### CONSIGNE 1
Réécrivez toutes les lignes des enregistrements ci-dessous sous forme de tableau Markdown, avec une colonne « N° » pour le numéro de ligne et une colonne « Ligne » pour son texte, sans les lignes vides. Laissez les images hors de votre réponse.

### EXTRAIT SOURCE
********************
REPUBLIQUE FRANCAISE

COUR D'APPEL DE PAPEETE



Chambre Civile



Audience du 28 mars 2024



RG 22/00078 ;



Décision déférée à la Cour : jugement n° 119/add, rg n° 19/00580 du Tribunal Civil de Première Instance de Papeete du 2 mars 2022 ;



Sur appel formé par requête déposée et enregistrée au greffe de la Cour d'appel

le 14 mars 2022 ;



Appelants :



M. [P] [T], né le [Date naissance 5] 1961 à [Localité 19], de nationalité française, demeurant à [Adresse 16] ;



M. [G] [B] [T], né le [Date naissance 6] 1982...

N° 92

CG

--------------

Copies authentiques

délivrées à :

- Me Quinquis,

- Me Tracqui-Pyanet,

le 28.03.2024.

REPUBLIQUE FRANCAISE

COUR D'APPEL DE PAPEETE

Chambre Civile

Audience du 28 mars 2024

RG 22/00078 ;

Décision déférée à la Cour : jugement n° 119/add, rg n° 19/00580 du Tribunal Civil de Première Instance de Papeete du 2 mars 2022 ;

Sur appel formé par requête déposée et enregistrée au greffe de la Cour d'appel le 14 mars 2022 ;

Appelants :

M. [P] [T], né le [Date naissance 5] 1961 à [Localité 19], de nationalité française, demeurant à [Adresse 16] ;

M. [G] [B] [T], né le [Date naissance 6] 1982, de nationalité française, demeurant à [Adresse 16] ;

Mme [K] [T], née le [Date naissance 11] 1944 à Huahine, de nationalité française, demeurant à [Adresse 21] ;

Ayant pour avocat la Selarl Jurispol, représentée par Me François QUINQUIS, avocat au barreau de Papeete ;

Intimés :

M. [J] [C] [T], né le [Date naissance 12] 1946 à Huahine, de nationalité française, demeurant à [Adresse 26] ;

Mme [S] [O] [T], née le [Date naissance 12] 1969 à [Localité 22], de nationalité française, demeurant à [Adresse 25] ;

M. [I] [E] [T], né le [Date naissance 2] 1971 à [Localité 17], de nationalité française, demeurant à [Adresse 23] ;

Mme [H] [T], née le [Date naissance 1] 1973 à [Localité 17], de nationalité française, demeurant à [Adresse 25] ; ces trois derniers ayants-droit de [F] [Y] [T], né le [Date naissance 10] 1948 à Huahine et décédé l 30 mai 2027 ;

Mme [M] [T], née le [Date naissance 3] 1953 à [Localité 22], de nationalité française, demeurant à [Adresse 16] ;

M. [W] [U] [T], né le [Date naissance 9] 1955 à Huahine, de nationalité française, demeurant [Adresse 20] ;

M. [D] [T], née le [Date naissance 14] 1958 à Huahine, de nationalité française, demeurant à [Adresse 24] ;

Représentés par Me Hina TRACQUI-PYANET, avocat au barreau de Papeete ;

Ordonnance de clôture du 1er décembre 2023 ;

Composition de la Cour :

La cause ait été débattue et plaidée en audience publique du 22 février 2024, devant Mme GUENGARD, président de chambre, Mme SZKLARZ, conseiller, Mme BOUDRY, vice présidente placée auprès du premier président, qui ont délibéré conformément à la loi ;

Greffier lors des débats : Mme SUHAS-TEVERO ;

Arrêt contradictoire ;

Prononcé par mise à disposition de l'arrêt au greffe de la Cour, les parties en ayant été préalablement avisées dans les conditions prévues au deuxième alinéa de l'article 264 du code de procédure civile de Polynésie française ;

Signé par Mme GUENGARD, président et par Mme SUHAS-TEVERO, greffier, à laquelle la minute de la décision a été remise par le magistrat signataire.
********************
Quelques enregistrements
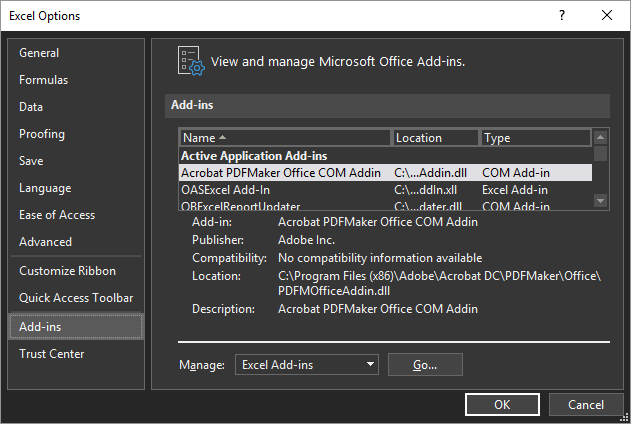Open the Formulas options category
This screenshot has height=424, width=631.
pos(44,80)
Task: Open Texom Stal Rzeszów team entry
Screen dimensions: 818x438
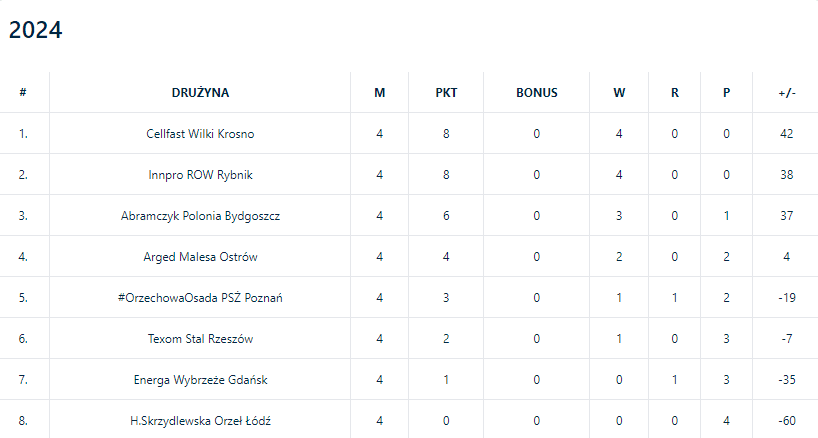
********************
### CONSIGNE 2
Recopiez fidèlement le passage de l'extrait de l'arrêt en commençant par "Arrêt contradictoire ;" et en allant jusqu'à "le magistrat signataire.".

### RÉPONSE 1
| N° | Ligne |
|---|---|
| 1 | Open the Formulas options category |
| 2 | This screenshot has height=424, width=631. |
| 3 | pos(44,80) |
| 4 | Task: Open Texom Stal Rzeszów team entry |
| 5 | Screen dimensions: 818x438 |

### RÉPONSE 2
Arrêt contradictoire ;

Prononcé par mise à disposition de l'arrêt au greffe de la Cour, les parties en ayant été préalablement avisées dans les conditions prévues au deuxième alinéa de l'article 264 du code de procédure civile de Polynésie française ;

Signé par Mme GUENGARD, président et par Mme SUHAS-TEVERO, greffier, à laquelle la minute de la décision a été remise par le magistrat signataire.